> [OBJECTIVE]: Convert everything from the line containing "Where should I" down to the line containing "[x=186, y=113]" into a JSON list of strings, one string per line, skipping blank lines. Leave the pictures out.

> [DATASET RECORDS]:
====

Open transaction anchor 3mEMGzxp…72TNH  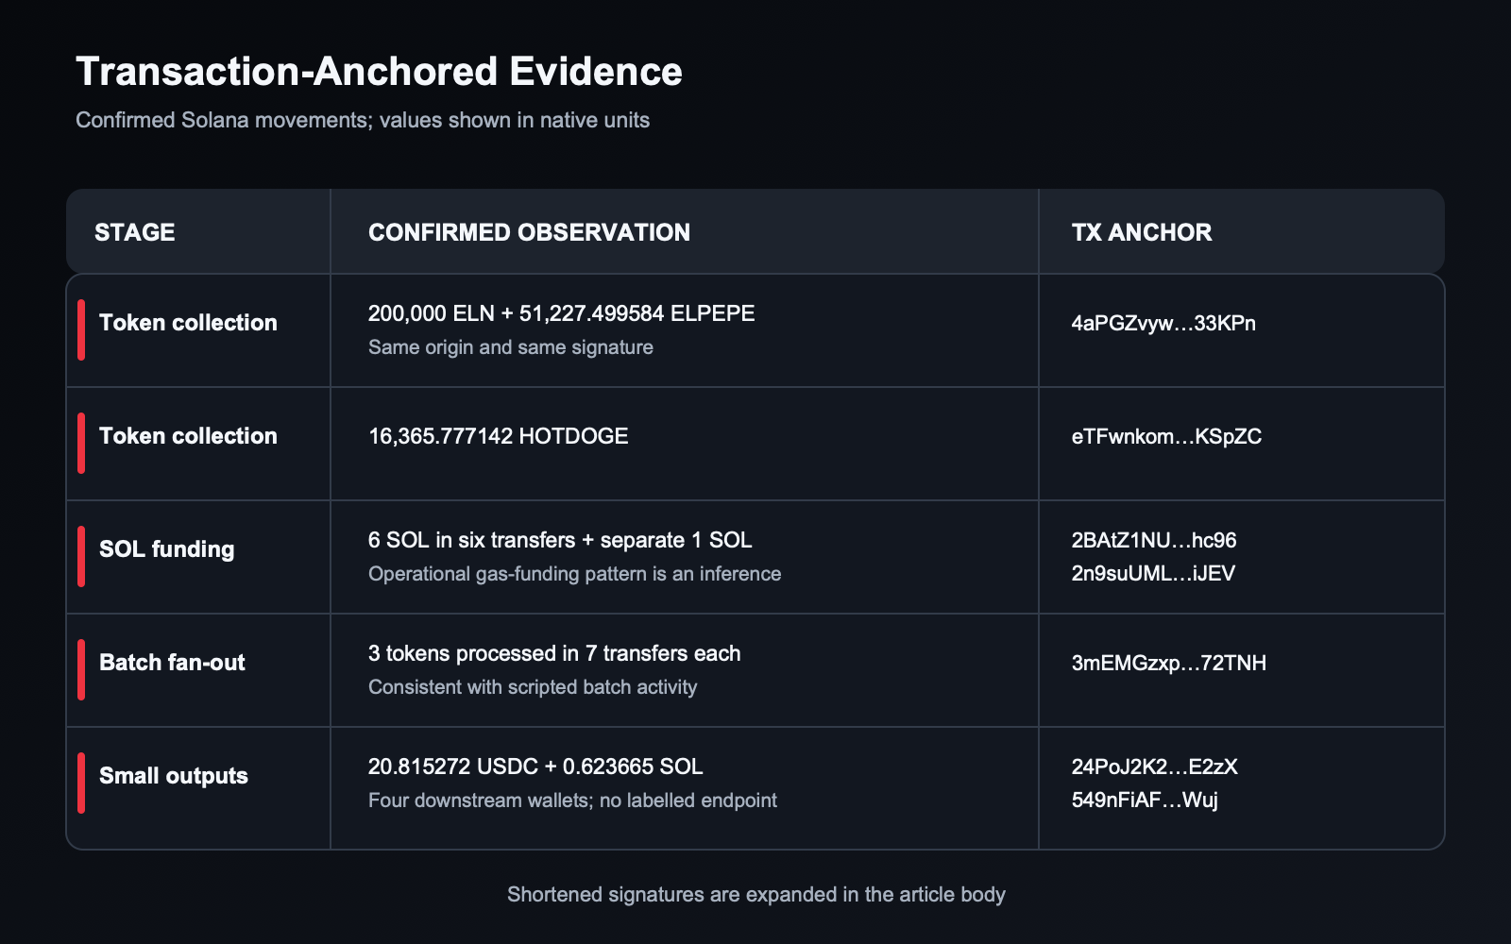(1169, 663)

====

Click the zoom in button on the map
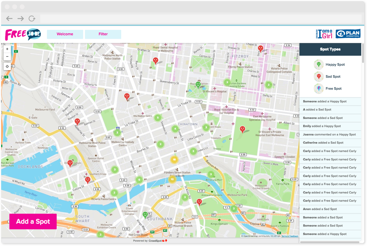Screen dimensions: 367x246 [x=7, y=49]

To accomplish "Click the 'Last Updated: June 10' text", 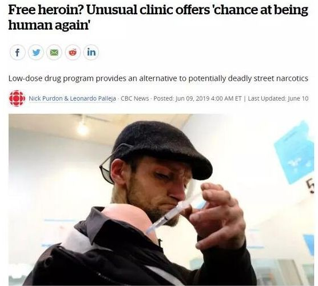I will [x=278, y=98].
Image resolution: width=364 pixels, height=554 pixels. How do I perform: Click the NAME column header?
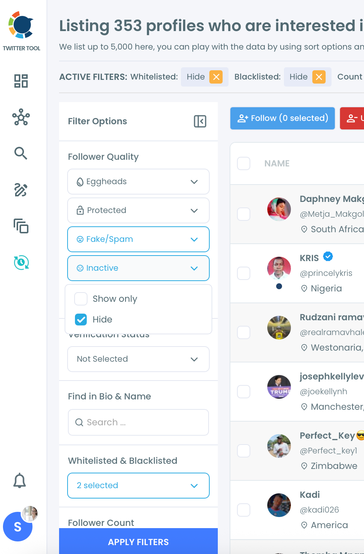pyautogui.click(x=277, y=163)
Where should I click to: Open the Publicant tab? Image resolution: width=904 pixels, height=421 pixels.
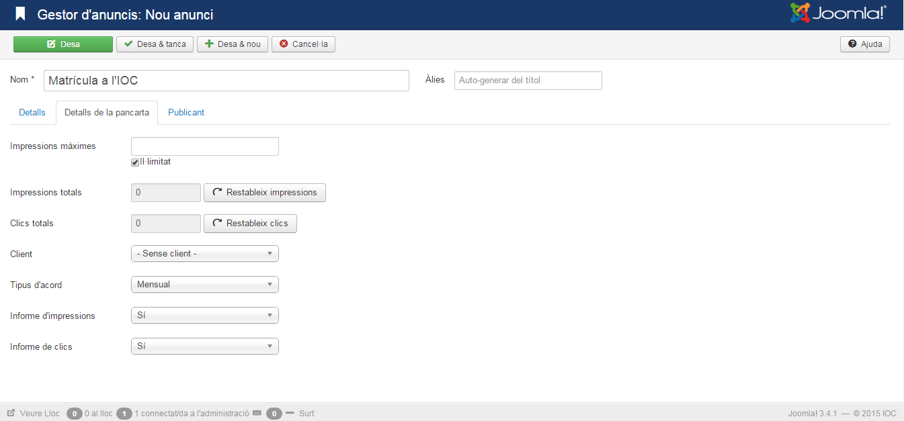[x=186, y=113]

====

> [OUTPUT OF THE EXERCISE]:
[
  "Where should I click to: Open the Publicant tab? Image resolution: width=904 pixels, height=421 pixels.",
  "[x=186, y=113]"
]